Önemli olan 'zor zamanda konuşmak '. İşte bugün, o günlerden birindeyiz. Çünkü hayatın gerçekleri ile tasavvurlarımız, birbirine paralel olmayabilir. Bu durumda, hayatın gerçeklerini kendi tasavvurlarımızın ve hatta duygularımızın önüne alarak, kararlarımızı buna göre vermek en mantıklısı. Buradan hareketle; uzun zamandır üzerine yazmak istediğim bir konuda, Akparti'de eksikliğini /kendi açımdan/ gördüğüm bir konuda yazmak istiyorum, benim için zor olsa da:
Ak parti'de düşünen insan sayısı gittikçe azalıyor. Sebebini sormaya gerek var mı? Bilmiyorum… Bunun yerine koşulsuz itaat eden, Lider'in her söylediğine gözü ve beyni kapalı bir şekilde 'amin' diyen siyasetçiler baş gösteriyor/çoğalıyor… en çok da bunlar el üstünde tutuluyor. Bu iyiye doğru bir gidişatı mı gösteriyor yoksa bir tükenişin haberini mi?
Bu oldukça endişe verici bir durum. Yahut şöyle diyelim; düşünmeyen, itiraz etmeyen, kendi fikrini söylemekten çekinen insanların oluşturduğu bir oluşum, ayakta durabilir mi? Bun tartışılması lazım… Naçizane, kendi içinde karşı düşünceye tahammül etmeyen bir organizmanın ömrünün de liderin ömrüyle sonlanacağını / biteceğini düşünenlerdenim.
Dolayısıyla bu bitişin ardından gelecek yeni bir oluşum, Ülkeye gerçek anlamda demokrasiyi, hür düşünceyi, bilimi, sanatı, adalet ve kalkınmayı getirebilir mi? Buradan hareketle, Ak Parti'nin 'üst beyni' sadece bugünü değil, geleceği de bugünden düşünmek zorunda.
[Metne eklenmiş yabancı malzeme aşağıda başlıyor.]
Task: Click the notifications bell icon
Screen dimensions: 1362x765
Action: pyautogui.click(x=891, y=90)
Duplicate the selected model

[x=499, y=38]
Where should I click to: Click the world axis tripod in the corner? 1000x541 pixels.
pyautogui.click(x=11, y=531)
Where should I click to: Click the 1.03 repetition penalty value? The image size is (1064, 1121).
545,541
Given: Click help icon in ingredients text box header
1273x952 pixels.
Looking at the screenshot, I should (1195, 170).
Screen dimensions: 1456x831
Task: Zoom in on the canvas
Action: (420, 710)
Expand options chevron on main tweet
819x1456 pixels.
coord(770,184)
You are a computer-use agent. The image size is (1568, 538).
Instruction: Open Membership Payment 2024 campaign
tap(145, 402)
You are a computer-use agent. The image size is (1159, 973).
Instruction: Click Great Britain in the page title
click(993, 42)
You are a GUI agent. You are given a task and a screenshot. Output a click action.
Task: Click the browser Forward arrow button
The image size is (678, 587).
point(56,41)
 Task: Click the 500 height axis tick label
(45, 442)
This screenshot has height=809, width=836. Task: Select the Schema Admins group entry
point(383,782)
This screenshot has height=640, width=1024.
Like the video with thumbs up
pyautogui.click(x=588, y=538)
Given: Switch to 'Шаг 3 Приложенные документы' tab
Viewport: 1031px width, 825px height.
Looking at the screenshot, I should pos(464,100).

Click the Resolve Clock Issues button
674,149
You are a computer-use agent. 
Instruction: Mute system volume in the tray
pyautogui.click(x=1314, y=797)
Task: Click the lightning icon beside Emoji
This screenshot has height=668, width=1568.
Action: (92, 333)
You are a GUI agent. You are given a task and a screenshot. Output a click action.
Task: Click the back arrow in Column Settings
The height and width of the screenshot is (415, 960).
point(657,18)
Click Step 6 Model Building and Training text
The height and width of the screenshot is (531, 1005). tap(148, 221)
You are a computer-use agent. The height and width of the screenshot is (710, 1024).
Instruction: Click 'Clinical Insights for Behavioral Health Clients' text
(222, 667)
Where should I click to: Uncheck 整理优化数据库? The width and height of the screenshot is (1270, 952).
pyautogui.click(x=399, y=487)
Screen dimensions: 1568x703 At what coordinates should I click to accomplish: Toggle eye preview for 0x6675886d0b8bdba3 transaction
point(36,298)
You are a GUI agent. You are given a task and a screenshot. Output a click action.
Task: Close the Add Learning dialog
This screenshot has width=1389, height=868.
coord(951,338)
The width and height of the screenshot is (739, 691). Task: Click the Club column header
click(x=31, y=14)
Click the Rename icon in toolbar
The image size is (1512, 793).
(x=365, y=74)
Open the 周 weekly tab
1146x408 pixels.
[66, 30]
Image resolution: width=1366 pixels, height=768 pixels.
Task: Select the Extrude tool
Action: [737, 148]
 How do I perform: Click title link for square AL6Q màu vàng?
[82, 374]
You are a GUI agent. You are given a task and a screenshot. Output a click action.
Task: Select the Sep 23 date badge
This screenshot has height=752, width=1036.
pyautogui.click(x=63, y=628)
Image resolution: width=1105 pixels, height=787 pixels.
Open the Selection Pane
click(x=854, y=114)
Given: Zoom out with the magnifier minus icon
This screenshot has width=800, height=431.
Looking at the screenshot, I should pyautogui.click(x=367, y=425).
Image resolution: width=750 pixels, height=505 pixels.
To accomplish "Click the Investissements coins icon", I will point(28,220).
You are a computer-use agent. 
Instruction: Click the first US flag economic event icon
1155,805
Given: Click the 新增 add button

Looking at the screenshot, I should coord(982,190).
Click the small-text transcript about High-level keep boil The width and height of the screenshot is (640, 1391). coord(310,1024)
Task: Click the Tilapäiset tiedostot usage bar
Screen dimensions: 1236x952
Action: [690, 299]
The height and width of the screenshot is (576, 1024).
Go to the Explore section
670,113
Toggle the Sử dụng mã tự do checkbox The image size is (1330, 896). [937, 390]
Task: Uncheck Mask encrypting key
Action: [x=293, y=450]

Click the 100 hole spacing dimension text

Belli ki bir 'akıl yoksunluğu' yaşanıyor Ak Parti'de… Çünkü bu durumun bir tükenişi de beraberinde getirdiğini kimse fark etmiyor yahut bu durumu fehm edecek 'akıl sahipleri' barındırılmıyor parti içinde?
Bu akıl yoksunluğunun başından beri Ak Parti'de mevcut olduğunu, ama kimsenin buna itiraz etme cesaretini kendinde bulmadığını da özellikle belirtelim. Çünkü bugüne kadar Parti içinde aykırı bir sesin çıktığına şahit olmadık. Bu gidişle de şahit olmayacağız gibi görünüyor. Üst makam tarafından söylenen her söz, çıkarılan her ilke kutsal bir metin gibi itiraz edilmeden kabul edildiğine göre, demek ki parti içinde tam bir 'akıl birliği' var. Ama gel gör ki, kurucu kadronun içinde yer alan ve gerçekten önemli işlere imza atanlardan hiç kimse şu an yok. Bu da bir soru işareti olarak ortada duruyor.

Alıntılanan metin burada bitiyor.